Aujourd’hui, vous voulez monter votre boîte après avoir roulé votre bosse dans une TPE-PME – je pense au bâtiment bien sûr, mais pas seulement – ? Eh bien, vous vous cognez les délais de l’administration, la complexité des normes, la pression fiscale, l’instabilité de notre politique nationale et la folie des géants de ce monde, qui flinguent votre business du jour au lendemain.

Vous l’avez dit ce matin en ouvrant les vingtièmes Rencontres sénatoriales de l’apprentissage, monsieur le président : simplification !

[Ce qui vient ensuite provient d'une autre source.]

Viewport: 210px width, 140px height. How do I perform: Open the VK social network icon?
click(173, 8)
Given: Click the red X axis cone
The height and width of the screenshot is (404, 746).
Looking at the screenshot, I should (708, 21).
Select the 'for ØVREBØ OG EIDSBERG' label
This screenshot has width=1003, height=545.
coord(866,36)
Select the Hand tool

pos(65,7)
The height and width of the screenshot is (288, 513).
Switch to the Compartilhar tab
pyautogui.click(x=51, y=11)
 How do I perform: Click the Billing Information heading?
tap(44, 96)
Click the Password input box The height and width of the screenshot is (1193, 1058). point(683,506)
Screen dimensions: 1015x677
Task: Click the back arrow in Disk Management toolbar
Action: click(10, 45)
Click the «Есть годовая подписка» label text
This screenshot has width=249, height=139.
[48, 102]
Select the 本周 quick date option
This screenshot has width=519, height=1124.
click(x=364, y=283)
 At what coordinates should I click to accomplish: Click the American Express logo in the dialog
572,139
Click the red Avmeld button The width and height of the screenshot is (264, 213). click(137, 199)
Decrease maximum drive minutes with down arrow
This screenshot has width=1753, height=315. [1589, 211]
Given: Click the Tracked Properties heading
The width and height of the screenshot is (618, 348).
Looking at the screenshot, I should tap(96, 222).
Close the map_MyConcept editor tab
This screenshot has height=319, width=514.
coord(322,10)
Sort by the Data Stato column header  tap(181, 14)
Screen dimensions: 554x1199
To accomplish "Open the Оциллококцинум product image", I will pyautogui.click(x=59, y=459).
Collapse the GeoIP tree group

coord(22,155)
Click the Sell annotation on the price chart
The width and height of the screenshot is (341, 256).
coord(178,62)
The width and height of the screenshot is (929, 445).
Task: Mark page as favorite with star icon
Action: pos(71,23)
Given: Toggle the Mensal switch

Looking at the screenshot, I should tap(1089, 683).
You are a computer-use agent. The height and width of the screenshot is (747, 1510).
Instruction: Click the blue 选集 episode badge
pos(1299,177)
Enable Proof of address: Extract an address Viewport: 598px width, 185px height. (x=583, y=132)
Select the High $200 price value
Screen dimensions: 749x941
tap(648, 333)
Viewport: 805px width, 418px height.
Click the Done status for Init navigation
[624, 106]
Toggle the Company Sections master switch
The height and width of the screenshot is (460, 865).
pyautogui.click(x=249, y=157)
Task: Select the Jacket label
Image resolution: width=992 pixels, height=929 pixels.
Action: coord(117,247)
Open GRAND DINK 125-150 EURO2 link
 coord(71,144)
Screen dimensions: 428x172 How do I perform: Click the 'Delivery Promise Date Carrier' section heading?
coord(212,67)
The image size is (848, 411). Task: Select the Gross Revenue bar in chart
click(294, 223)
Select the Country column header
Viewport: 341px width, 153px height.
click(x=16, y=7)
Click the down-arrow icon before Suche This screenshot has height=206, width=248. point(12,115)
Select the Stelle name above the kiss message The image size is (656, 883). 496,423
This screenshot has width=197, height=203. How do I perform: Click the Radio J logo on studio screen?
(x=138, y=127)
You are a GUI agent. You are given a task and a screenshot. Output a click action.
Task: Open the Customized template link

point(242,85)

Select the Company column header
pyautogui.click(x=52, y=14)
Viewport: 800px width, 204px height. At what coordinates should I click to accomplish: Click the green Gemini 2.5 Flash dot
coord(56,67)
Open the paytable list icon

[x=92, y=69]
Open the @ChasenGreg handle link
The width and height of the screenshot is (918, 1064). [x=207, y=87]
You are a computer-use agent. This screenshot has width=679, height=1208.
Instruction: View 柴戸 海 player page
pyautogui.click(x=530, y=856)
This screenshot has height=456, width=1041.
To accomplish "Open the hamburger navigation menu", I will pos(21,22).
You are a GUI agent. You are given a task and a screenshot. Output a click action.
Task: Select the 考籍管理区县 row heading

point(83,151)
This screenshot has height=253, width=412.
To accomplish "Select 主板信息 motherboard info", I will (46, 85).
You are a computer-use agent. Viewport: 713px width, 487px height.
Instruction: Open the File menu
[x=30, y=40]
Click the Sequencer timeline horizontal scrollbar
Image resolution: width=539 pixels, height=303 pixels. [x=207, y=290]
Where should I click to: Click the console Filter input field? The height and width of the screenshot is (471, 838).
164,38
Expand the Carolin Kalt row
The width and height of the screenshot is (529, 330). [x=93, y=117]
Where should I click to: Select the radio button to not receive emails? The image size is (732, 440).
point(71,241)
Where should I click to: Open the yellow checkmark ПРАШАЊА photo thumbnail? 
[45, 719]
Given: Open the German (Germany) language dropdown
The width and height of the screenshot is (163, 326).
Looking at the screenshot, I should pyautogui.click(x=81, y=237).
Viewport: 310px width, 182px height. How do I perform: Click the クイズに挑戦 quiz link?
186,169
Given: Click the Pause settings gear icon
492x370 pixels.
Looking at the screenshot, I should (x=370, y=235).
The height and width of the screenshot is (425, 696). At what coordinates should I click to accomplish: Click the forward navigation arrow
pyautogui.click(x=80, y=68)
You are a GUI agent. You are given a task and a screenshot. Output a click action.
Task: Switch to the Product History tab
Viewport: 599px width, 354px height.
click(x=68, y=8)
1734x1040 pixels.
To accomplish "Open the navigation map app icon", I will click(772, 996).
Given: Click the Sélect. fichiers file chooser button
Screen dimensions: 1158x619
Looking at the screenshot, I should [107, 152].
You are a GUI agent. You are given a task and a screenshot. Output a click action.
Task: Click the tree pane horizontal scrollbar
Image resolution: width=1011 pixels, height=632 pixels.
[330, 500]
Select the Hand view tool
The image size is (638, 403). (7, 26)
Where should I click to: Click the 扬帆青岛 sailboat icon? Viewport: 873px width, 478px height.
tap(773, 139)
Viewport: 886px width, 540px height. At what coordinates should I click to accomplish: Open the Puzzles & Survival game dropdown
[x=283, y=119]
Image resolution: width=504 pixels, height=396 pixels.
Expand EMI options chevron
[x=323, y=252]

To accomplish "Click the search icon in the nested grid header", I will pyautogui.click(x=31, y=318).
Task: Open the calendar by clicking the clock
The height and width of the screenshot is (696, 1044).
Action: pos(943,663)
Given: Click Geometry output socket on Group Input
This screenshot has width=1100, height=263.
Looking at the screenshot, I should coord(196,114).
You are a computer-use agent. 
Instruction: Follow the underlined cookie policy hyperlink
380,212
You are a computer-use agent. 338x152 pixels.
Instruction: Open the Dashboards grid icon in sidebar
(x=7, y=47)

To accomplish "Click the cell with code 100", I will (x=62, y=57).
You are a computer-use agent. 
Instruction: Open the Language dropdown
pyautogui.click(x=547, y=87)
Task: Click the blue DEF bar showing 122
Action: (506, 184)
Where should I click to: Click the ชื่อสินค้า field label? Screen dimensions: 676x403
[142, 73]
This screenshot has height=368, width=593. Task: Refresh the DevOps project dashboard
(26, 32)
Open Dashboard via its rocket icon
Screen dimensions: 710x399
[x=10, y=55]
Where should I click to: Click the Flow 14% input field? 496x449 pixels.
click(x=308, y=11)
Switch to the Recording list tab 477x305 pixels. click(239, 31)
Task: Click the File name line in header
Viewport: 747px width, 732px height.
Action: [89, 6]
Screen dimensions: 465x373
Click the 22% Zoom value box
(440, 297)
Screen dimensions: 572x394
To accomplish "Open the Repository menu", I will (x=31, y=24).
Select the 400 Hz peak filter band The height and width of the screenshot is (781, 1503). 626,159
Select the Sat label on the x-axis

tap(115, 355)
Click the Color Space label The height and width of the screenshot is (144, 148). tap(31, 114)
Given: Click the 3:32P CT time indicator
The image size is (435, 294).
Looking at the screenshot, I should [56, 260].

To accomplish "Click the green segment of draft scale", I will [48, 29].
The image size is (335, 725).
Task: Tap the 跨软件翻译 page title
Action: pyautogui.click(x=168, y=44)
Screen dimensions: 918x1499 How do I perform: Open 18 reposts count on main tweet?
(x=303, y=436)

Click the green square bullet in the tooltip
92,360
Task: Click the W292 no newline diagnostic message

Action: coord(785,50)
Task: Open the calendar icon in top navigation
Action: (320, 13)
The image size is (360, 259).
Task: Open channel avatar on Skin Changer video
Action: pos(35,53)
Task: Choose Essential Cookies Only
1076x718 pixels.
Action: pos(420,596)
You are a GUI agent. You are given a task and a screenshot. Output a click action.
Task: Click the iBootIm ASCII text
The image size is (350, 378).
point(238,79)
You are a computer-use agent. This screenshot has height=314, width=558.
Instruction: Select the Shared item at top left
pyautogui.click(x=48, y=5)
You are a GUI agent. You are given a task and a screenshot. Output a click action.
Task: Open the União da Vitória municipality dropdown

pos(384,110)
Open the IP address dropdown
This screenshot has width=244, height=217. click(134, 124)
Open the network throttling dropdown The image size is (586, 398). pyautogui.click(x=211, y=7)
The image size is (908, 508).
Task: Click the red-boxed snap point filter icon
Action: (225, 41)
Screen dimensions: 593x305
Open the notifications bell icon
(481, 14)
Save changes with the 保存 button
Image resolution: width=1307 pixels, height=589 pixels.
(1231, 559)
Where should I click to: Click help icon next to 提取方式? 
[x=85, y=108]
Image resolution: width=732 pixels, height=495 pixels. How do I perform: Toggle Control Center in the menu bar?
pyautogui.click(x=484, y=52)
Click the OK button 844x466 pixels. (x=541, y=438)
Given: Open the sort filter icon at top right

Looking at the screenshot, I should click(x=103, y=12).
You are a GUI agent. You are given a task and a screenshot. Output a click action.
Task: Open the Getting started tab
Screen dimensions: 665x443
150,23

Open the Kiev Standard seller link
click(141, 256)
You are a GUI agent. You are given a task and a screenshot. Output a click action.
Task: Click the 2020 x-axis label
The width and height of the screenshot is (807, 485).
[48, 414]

Vous voulez intégrer une grande boîte par la technique et monter en compétence ensuite ? Ce n’est plus possible – en tout cas, c’est devenu trop rare. On vous répondra que l’on préfère embaucher un ingénieur ou un bac+5 pour faire votre boulot plutôt que de vous faire monter en interne.

Faites donc une école de management ! N’apprenez surtout pas à travailler et à faire quelque chose de vos mains ! Voilà la réalité à laquelle nous sommes trop souvent confrontés, mes chers collègues.

Donner envie aux jeunes, c’est d’abord changer notre culture de l’entreprise et de l’entrepreneuriat.

J’entends souvent que les jeunes n’ont plus le goût de l’effort. Comment leur donner tort quand, dans notre pays, le système est tel que l’on préfère passer plus de temps à éviter de perdre de l’argent plutôt qu’à en gagner, à chercher les niches fiscales plutôt qu’à produire de la richesse ?

Mme Astrid Panosyan-Bouvet, ministre. C’est vrai !

M. Jean-Luc Brault. À la fin, c’est notre pays qui tombe en ruines.

Ce n’est pas aux jeunes de changer ; c’est à nous de revoir notre logiciel, notre façon de penser et de faire, pour valoriser le goût de l’effort, du risque et de la réussite. (Mme Évelyne Perrot applaudit.)

Je souhaite à tous les jeunes qui sont présents dans nos tribunes d’être ambitieux et forts et je les invite à écouter leurs professeurs. (Applaudissements sur les travées du groupe RDSE, ainsi que sur des travées du groupe UC. – M. Pierre Ouzoulias applaudit également.)

M. le président. La parole est à Mme la ministre.

Mme Astrid Panosyan-Bouvet, ministre auprès de la ministre du travail, de la santé, de la solidarité et des familles, chargée du travail et de lemploi. Monsieur le sénateur Jean-Luc Brault, je vous remercie de ce plaidoyer qui rappelle qu’en France nous faisons une coupure artificielle entre l’intelligence de la tête, celle du cœur et celle de la main, alors que toutes trois sont complémentaires et utiles les unes aux autres.

Dans le cadre de la concertation que nous avons lancée avec les partenaires sociaux, les chambres consulaires et les différents acteurs, nous avons pour ambition résolue et assumée de définir des priorités, au regard des grandes masses financières que l’apprentissage représente.

Ainsi, pour l’octroi des aides, nous privilégierons les plus petites entreprises aux plus grandes. De même, nous privilégierons les niveaux 3 et 4 de qualification. Enfin, nous privilégierons une plus grande adéquation de la formation aux besoins des entreprises et aux compétences d’avenir. Voilà quelques-unes des annonces que je ferai le 23 avril prochain.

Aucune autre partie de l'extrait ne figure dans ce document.